▶ _Texto fornecido_:

▬▬▬▬▬▬▬▬▬▬

Brasília - Um grupo formado por líderes políticos e empresariais de todo o mundo - entre eles, o ex-presidente Fernando Henrique Cardoso - afirmou que a guerra global contra as drogas falhou em seu objetivo e defendeu a adoção de medidas como a criação de mercados regularizados para conter o crime organizado.
Para a comissão, os dependentes de drogas devem ser tratados como pacientes, buscando evitar a aplicação de penas como trabalhos forçados ou abusos físicos e psicológicos, que vão contra os direitos humanos.
Os 19 integrantes do grupo denominado Comissão Global de Políticas sobre Drogas divulgou nesta quarta-feira (1;/6) um relatório com recomendações aos governos sobre como lidar com os problemas sociais decorrentes do consumo e da dependência de narcóticos no mundo.

▬▬▬▬▬▬▬▬▬▬

Registros sobre a localização de elementos em telas:

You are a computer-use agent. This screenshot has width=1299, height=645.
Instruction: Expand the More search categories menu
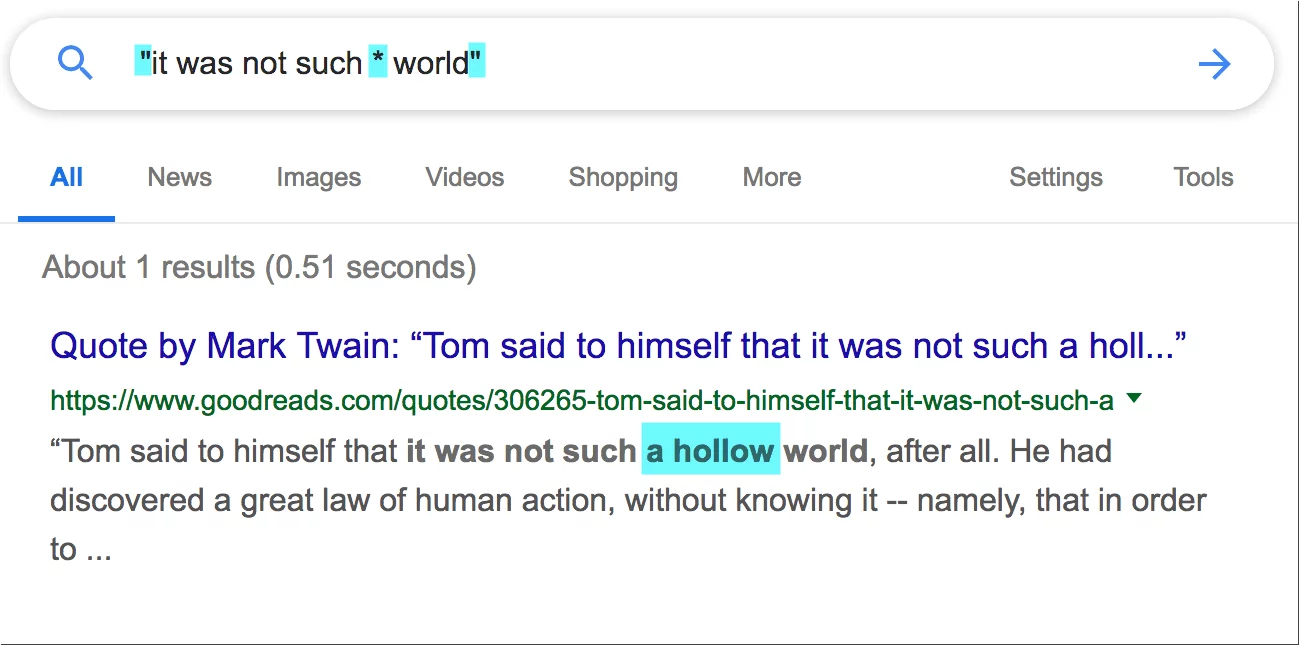pyautogui.click(x=772, y=178)
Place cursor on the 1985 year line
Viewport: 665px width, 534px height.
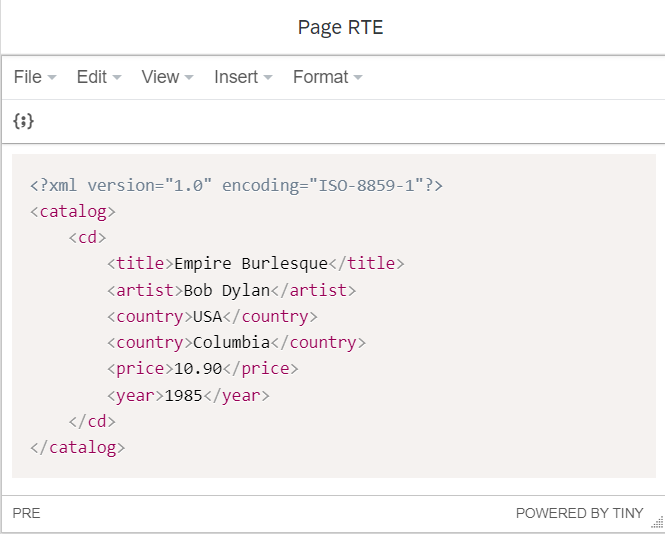[183, 395]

▬▬▬▬▬▬▬▬▬▬

▶ _Instruções do exercício_:
Continue o texto sobre o relatório da Comissão Global de Políticas sobre Drogas a partir da última frase apresentada.

▶ _Resultado final_:
"Se governos nacionais ou administrações locais acham que as políticas de descriminalização pouparão dinheiro e trarão melhores resultados sociais e de saúde para suas comunidades, ou que a criação de um mercado regularizado pode reduzir o poder do crime organizado e melhorar a segurança de seus cidadãos, então a comunidade internacional deve apoiar e facilitar tais políticas experimentais e aprender com a sua aplicação", diz o texto.
Para a comissão, é necessário "quebrar o tabu" em torno do consumo de drogas, buscando um debate amplo na sociedade e adotando políticas que reduzam o consumo, visando à saúde e à segurança tanto da população em geral quando dos consumidores de narcóticos.
Segundo o relatório, é necessário garantir tratamentos variados para os dependentes - inclusive com programas que preveem a administração controlada de narcóticos, como é o caso do Canadá e de alguns países europeus, onde usuários de heroína recebem doses da droga.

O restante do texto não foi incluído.